Google Groups no longer supports new Usenet posts or subscriptions. Historical content remains viewable.
Dismiss

flex scanner too huge, suggestions?

9 views
Skip to first unread message

Troy Cauble

unread,
Feb 17, 2001, 1:35:30 AM2/17/01
to
Hi all,

I have a working flex/bison implementation to parse a text
protocol. The problem is that the scanner is huge.

Made with LFLAGS = -Cfe, size gives
42068(.text) + 24(.data) + 60(.bss) + 1687886(.rodata) = 1730038

Made with LFLAGS = -Cem, size gives
42496(.text) + 24(.data) + 60(.bss) + 508326(.rodata) = 550906

This is still pretty large for some of our target environments.

I haven't tried to disable features to determine what makes
it so huge, but the protocol is case-insensitive and context
(position) sensitive. I addressed the context sensitivity
with flex start states.

My flex file has the following %option line.
%option noyywrap 8bit batch case-insensitive perf-report

I'm looking for suggestions for either tweaking my flex
implementation or switching to another scanner generator.

The corresponding bison parser is solid, so I'm not really
looking for suggestions to replace the pair. (We initially
tried several other tools for the total parsing problem but
they all choked on this large, context sensitive protocol.)

Thanks,
-troy

Scott Nicol

unread,
Feb 23, 2001, 12:01:13 AM2/23/01
to
"Troy Cauble" <tr...@bell-labs.com> wrote in message

> Made with LFLAGS = -Cfe, size gives
> 42068(.text) + 24(.data) + 60(.bss) + 1687886(.rodata) = 1730038

-Cfe is no table compression, not much use except for debugging flex.

> Made with LFLAGS = -Cem, size gives
> 42496(.text) + 24(.data) + 60(.bss) + 508326(.rodata) = 550906

OK, so you have very large tables.

○ ○ ○ ○ ○

What to do >>
Write out the passage of the flex scanner thread that begins with the words containing "flex scanner too" and ends with "scanner is huge.". Work only from the flex scanner thread above.

Collected data >>
○ ○ ○ ○ ○

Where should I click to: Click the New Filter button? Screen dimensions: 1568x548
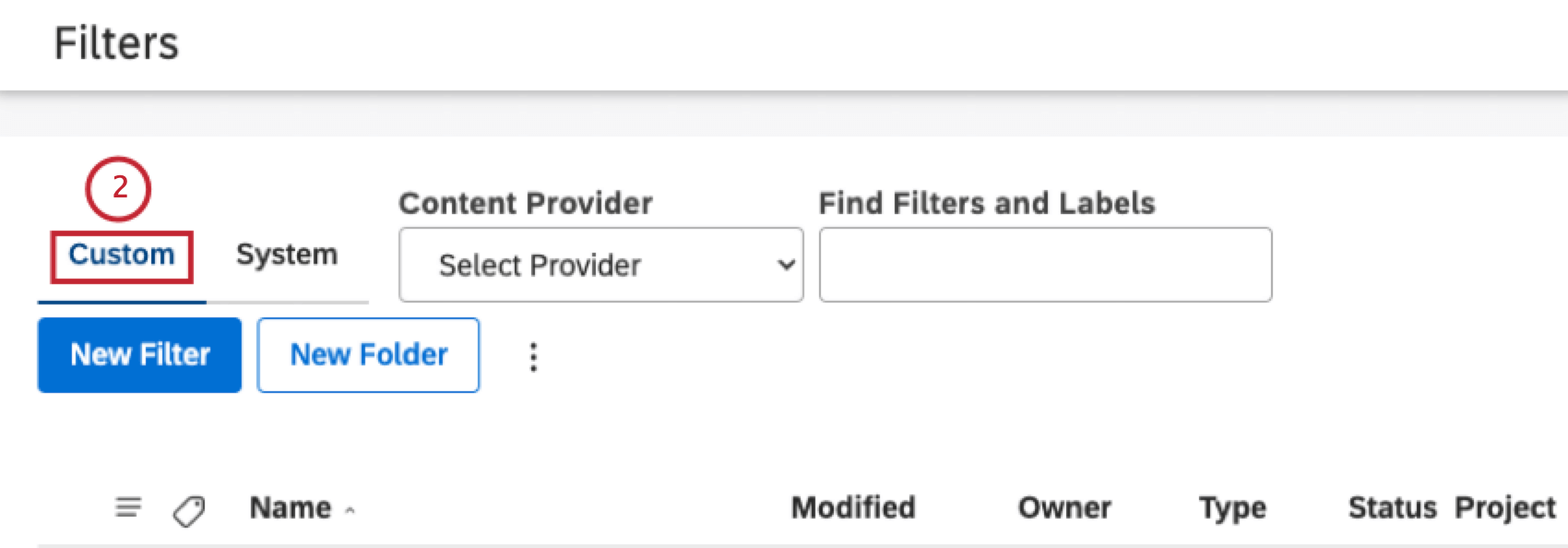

○ ○ ○ ○ ○

Answer for this exercise >>
flex scanner too huge, suggestions?

9 views
Skip to first unread message

Troy Cauble

unread,
Feb 17, 2001, 1:35:30 AM2/17/01
to
Hi all,

I have a working flex/bison implementation to parse a text
protocol. The problem is that the scanner is huge.